_What you should do_: Return the lines below exactly, from the first one through the line that has "Viewport: 1227px width, 725px height.". Leave out everything after it.
○ ○ ○
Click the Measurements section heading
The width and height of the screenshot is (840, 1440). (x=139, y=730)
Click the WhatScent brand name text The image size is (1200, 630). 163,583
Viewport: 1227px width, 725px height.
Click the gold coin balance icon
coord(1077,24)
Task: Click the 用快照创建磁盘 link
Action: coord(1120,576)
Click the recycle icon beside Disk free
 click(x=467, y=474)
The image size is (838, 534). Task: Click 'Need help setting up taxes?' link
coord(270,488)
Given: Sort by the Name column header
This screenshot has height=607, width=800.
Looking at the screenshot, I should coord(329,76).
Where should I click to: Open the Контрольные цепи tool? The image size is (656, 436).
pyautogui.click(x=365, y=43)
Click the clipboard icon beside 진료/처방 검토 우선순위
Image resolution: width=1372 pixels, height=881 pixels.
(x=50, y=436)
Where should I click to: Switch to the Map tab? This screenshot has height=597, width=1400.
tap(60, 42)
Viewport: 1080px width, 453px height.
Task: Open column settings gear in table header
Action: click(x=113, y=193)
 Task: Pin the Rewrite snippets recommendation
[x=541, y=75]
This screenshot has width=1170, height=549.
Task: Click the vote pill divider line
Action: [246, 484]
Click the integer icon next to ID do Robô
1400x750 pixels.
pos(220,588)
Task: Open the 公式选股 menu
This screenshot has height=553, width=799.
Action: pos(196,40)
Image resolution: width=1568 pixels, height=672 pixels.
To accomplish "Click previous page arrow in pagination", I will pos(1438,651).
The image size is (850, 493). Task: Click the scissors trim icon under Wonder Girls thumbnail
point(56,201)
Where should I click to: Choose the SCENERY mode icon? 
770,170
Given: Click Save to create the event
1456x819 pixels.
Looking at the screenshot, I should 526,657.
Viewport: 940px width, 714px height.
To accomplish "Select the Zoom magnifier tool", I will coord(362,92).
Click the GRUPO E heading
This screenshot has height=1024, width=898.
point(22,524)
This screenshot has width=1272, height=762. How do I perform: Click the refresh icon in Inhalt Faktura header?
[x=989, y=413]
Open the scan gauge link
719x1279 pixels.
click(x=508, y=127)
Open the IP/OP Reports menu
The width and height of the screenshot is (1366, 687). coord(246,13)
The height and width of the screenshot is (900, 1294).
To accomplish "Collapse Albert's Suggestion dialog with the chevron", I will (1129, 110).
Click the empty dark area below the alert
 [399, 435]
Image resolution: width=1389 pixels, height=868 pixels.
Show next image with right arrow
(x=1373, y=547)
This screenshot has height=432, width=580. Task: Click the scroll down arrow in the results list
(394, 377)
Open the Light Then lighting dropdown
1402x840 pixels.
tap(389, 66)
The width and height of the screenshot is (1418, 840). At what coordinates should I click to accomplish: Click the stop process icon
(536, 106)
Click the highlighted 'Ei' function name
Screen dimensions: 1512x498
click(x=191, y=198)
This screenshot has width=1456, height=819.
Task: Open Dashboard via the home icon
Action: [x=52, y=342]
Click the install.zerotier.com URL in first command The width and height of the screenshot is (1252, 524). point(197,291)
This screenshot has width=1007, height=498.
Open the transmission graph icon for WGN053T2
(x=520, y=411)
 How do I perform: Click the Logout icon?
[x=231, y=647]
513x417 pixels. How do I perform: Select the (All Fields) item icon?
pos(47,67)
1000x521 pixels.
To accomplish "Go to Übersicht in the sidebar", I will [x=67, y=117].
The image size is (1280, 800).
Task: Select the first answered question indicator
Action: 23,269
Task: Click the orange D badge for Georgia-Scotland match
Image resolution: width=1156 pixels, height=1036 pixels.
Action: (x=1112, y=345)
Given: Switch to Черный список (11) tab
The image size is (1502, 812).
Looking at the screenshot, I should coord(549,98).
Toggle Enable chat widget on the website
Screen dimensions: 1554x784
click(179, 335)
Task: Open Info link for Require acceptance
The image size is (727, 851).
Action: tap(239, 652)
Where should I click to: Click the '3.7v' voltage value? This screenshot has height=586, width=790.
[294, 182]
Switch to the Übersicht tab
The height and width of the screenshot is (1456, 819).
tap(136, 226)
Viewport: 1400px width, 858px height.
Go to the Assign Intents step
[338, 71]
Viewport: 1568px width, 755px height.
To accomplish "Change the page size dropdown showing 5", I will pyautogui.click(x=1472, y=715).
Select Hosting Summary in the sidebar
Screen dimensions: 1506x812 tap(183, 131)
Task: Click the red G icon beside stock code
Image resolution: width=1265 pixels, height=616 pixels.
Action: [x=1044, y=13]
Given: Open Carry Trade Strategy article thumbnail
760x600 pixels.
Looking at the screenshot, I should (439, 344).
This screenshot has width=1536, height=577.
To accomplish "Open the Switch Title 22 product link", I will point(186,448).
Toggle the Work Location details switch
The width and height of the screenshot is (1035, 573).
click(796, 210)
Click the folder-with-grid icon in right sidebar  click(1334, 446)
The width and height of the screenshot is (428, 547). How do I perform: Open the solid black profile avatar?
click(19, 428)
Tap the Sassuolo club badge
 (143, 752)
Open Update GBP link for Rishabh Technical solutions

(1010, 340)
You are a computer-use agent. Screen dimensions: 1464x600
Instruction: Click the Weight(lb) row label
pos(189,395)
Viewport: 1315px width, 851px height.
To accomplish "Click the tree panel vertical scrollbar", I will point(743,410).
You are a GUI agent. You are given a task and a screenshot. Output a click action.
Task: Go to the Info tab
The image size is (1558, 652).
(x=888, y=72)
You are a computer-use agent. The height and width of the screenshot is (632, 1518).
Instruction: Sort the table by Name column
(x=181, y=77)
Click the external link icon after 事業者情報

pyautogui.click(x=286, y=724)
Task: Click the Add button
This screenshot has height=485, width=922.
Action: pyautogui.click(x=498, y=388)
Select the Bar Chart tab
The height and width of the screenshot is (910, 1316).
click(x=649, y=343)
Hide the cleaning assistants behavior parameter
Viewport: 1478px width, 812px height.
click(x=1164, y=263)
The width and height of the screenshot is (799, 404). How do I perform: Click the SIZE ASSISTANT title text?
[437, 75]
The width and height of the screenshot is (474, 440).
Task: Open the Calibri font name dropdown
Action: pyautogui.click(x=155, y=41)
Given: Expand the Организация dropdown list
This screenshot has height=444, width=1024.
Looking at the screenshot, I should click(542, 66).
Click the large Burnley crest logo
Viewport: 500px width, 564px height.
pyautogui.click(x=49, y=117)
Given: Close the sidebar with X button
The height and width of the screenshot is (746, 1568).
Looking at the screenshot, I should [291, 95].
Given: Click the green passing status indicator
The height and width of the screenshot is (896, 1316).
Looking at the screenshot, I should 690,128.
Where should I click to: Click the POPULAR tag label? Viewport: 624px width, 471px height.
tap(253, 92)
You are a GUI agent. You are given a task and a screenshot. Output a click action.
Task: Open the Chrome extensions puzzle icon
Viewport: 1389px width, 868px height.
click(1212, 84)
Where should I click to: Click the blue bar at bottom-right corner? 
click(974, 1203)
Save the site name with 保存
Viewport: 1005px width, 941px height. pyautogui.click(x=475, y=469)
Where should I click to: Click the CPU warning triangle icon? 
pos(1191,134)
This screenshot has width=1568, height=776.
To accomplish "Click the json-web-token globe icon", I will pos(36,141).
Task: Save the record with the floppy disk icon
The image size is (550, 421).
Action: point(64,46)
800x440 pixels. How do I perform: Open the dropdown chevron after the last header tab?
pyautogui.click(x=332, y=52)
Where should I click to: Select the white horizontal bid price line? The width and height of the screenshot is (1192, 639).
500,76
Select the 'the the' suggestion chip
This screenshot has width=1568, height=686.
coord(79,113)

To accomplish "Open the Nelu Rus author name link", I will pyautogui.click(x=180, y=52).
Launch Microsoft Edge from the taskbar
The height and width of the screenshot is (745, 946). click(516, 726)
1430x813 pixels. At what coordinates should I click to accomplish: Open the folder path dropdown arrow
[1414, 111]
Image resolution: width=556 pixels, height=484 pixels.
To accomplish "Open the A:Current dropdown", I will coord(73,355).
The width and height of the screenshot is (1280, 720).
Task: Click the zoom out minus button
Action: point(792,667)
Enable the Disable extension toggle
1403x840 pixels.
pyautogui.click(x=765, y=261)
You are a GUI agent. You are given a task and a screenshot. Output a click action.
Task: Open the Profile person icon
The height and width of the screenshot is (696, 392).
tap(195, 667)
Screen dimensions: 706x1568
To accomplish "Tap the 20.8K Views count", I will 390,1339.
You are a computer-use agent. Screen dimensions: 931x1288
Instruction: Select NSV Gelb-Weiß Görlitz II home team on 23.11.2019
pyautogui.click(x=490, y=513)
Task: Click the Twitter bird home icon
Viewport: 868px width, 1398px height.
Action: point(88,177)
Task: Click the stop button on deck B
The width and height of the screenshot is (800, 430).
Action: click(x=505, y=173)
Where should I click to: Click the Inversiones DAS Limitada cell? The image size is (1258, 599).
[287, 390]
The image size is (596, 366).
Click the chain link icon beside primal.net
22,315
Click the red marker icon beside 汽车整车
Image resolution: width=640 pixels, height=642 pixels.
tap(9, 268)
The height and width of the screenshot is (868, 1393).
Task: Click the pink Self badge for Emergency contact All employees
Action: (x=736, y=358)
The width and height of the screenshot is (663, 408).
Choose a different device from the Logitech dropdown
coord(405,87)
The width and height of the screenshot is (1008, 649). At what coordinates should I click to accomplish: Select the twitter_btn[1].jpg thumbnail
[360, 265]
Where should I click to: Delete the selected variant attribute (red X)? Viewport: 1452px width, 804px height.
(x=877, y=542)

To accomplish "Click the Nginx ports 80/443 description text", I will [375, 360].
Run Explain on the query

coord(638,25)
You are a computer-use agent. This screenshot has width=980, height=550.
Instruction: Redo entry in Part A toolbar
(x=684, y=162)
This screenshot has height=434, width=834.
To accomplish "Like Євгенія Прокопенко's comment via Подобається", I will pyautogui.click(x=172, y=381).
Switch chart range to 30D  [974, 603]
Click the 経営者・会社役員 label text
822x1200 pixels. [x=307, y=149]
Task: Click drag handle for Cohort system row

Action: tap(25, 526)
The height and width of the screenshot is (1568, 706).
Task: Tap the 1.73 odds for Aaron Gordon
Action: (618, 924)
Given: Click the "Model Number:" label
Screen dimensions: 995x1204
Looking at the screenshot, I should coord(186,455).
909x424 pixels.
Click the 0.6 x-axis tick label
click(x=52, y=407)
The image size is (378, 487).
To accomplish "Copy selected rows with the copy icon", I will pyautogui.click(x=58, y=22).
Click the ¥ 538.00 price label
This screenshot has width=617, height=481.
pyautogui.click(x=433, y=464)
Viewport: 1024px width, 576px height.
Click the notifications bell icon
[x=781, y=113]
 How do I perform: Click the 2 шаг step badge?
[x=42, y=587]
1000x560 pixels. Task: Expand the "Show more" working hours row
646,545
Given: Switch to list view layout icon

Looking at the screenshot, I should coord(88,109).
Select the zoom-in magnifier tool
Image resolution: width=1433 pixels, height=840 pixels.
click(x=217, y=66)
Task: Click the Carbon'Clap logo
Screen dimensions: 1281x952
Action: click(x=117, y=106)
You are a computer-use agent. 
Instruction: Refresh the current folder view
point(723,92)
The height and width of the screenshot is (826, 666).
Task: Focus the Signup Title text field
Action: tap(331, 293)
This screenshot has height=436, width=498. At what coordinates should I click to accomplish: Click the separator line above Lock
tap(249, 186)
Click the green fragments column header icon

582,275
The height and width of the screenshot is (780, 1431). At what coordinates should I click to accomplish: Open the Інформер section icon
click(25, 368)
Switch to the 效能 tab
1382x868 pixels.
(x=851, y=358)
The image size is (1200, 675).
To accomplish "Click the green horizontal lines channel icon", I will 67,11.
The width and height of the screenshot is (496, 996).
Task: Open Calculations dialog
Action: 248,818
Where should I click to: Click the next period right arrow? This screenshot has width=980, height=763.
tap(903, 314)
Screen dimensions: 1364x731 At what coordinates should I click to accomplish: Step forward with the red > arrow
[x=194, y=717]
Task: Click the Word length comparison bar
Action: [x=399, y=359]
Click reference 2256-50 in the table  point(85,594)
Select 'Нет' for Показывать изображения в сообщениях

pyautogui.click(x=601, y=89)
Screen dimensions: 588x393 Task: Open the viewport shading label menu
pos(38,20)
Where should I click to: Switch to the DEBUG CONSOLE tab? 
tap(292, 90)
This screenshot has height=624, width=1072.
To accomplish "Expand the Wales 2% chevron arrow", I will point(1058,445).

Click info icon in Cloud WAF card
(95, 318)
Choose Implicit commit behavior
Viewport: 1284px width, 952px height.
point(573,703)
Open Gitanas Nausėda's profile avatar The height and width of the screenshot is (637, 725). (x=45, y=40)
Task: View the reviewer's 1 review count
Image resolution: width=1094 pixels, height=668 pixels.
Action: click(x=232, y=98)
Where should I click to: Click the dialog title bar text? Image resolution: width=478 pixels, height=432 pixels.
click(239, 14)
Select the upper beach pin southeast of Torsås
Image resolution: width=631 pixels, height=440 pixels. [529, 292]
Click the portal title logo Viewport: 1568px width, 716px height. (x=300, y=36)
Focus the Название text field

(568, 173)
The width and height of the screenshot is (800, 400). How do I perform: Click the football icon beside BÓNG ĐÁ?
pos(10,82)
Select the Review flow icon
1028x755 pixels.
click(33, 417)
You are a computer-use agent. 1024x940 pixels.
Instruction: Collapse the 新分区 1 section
○ ○ ○
_Exercise response_:
Click the Measurements section heading
The width and height of the screenshot is (840, 1440). (x=139, y=730)
Click the WhatScent brand name text The image size is (1200, 630). 163,583
Viewport: 1227px width, 725px height.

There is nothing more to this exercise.